[Goal of the exercise]
Copy out the records line for line, starting at the line containing "Task: Click the" and ending at the line containing "Share the post via paper plane icon", both included.

[Records supplied]
══════════
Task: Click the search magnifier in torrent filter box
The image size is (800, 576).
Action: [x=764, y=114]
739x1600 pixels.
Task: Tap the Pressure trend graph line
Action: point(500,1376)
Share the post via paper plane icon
══════════
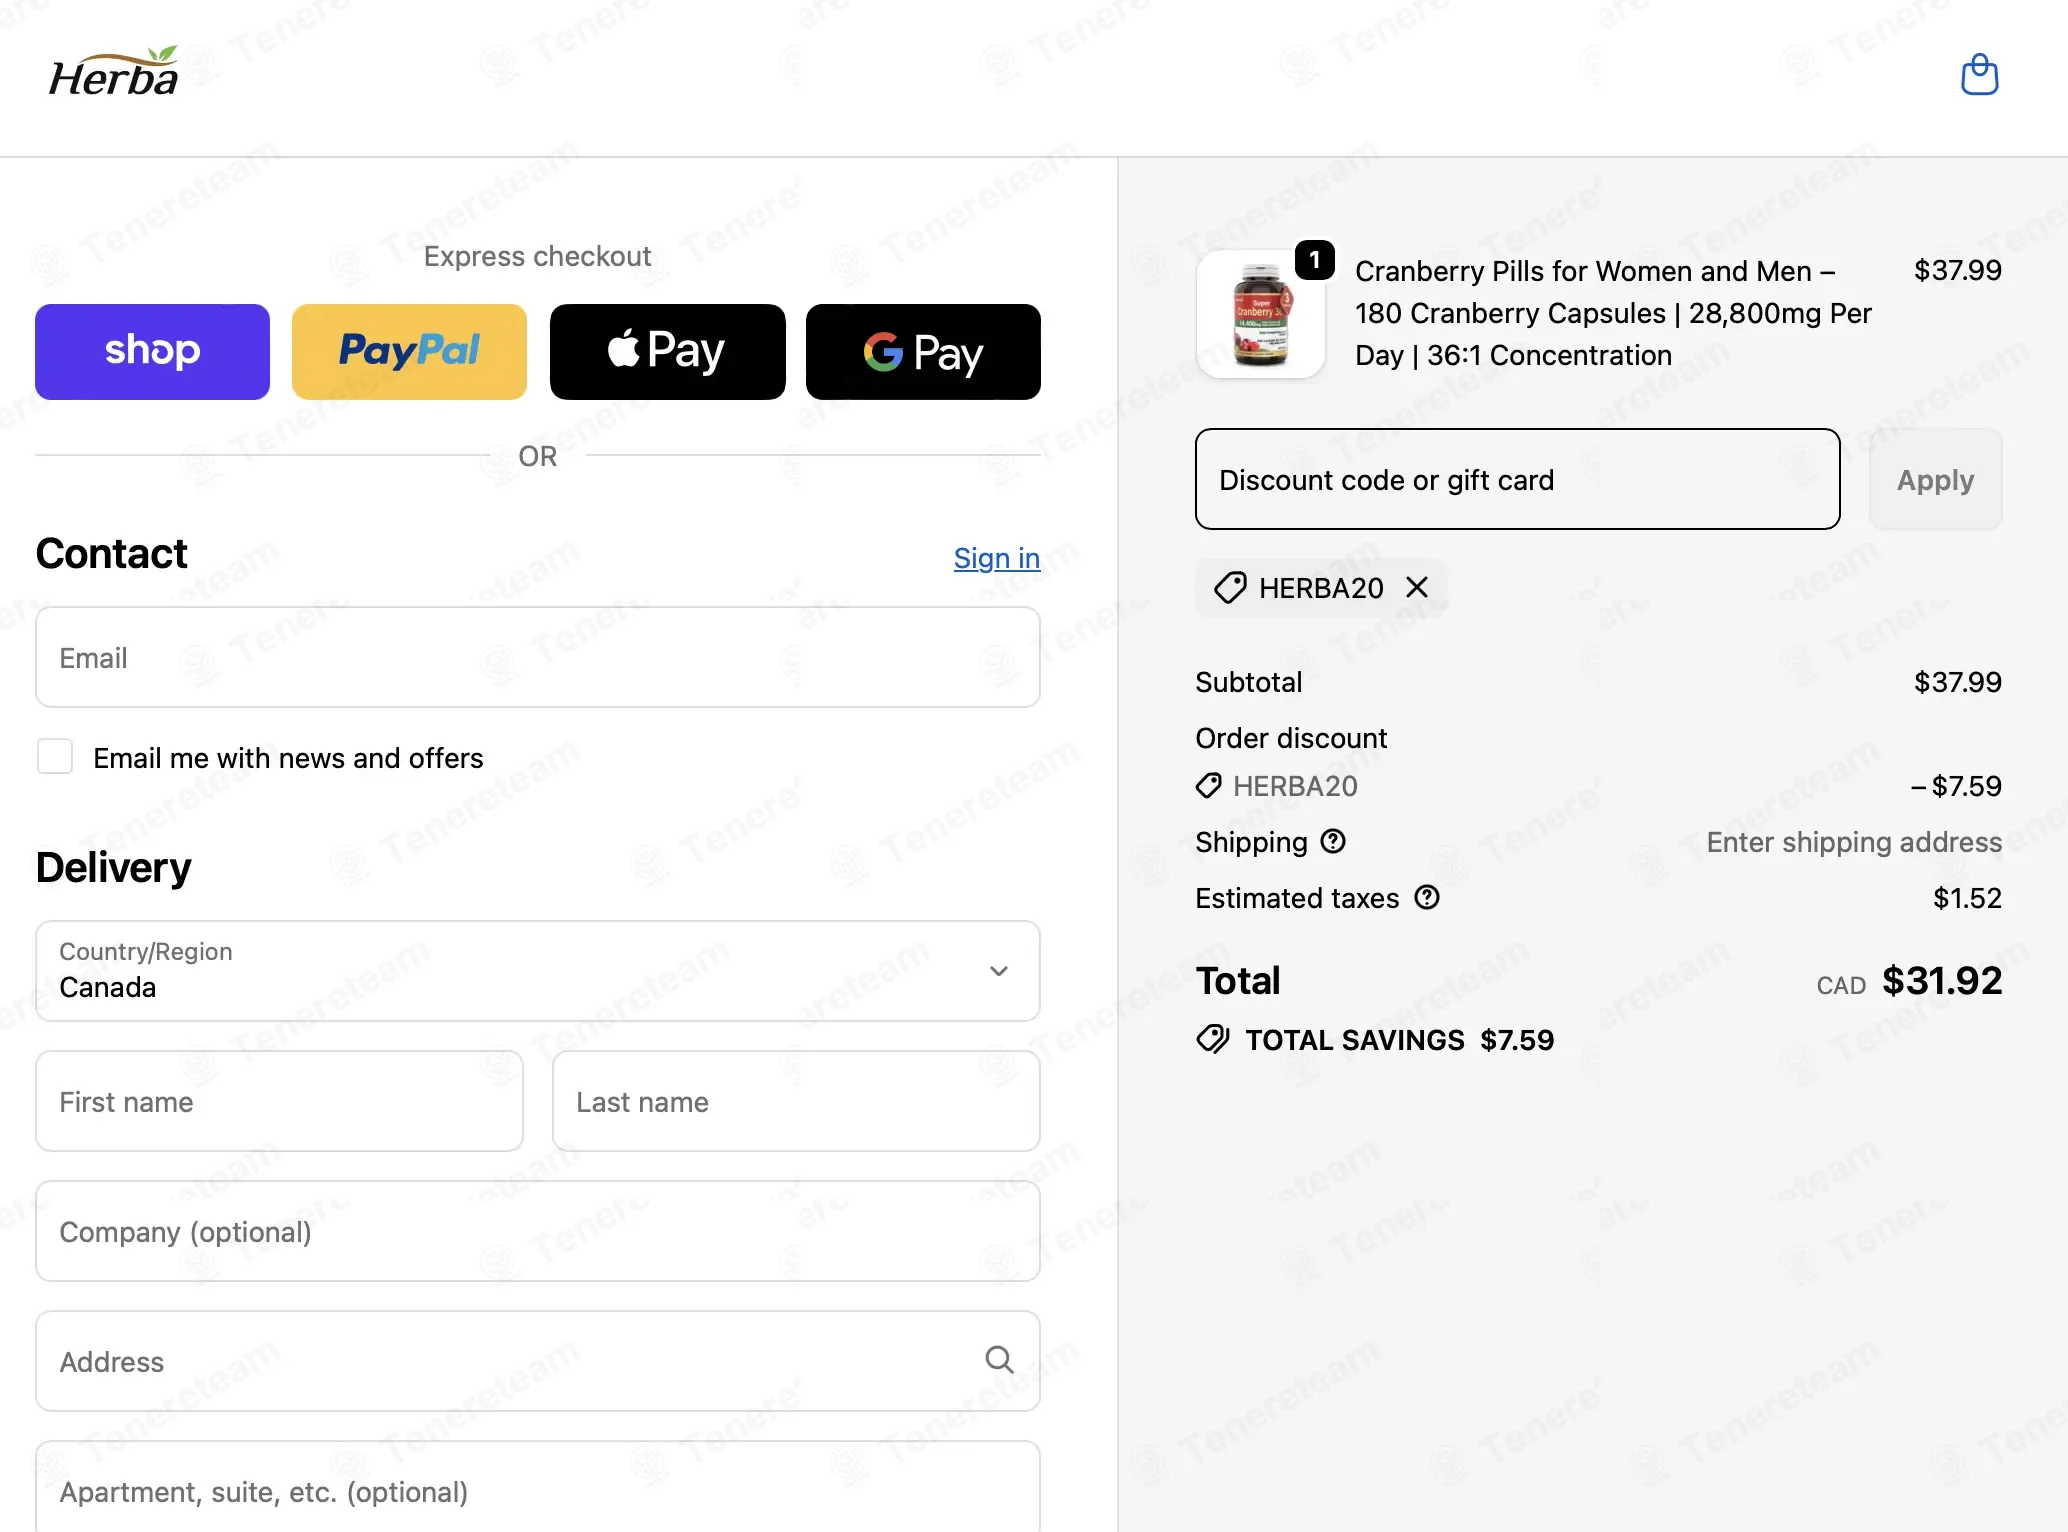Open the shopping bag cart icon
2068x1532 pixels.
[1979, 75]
══════════
[Task result]
Task: Click the search magnifier in torrent filter box
The image size is (800, 576).
Action: [x=764, y=114]
739x1600 pixels.
Task: Tap the Pressure trend graph line
Action: point(500,1376)
Share the post via paper plane icon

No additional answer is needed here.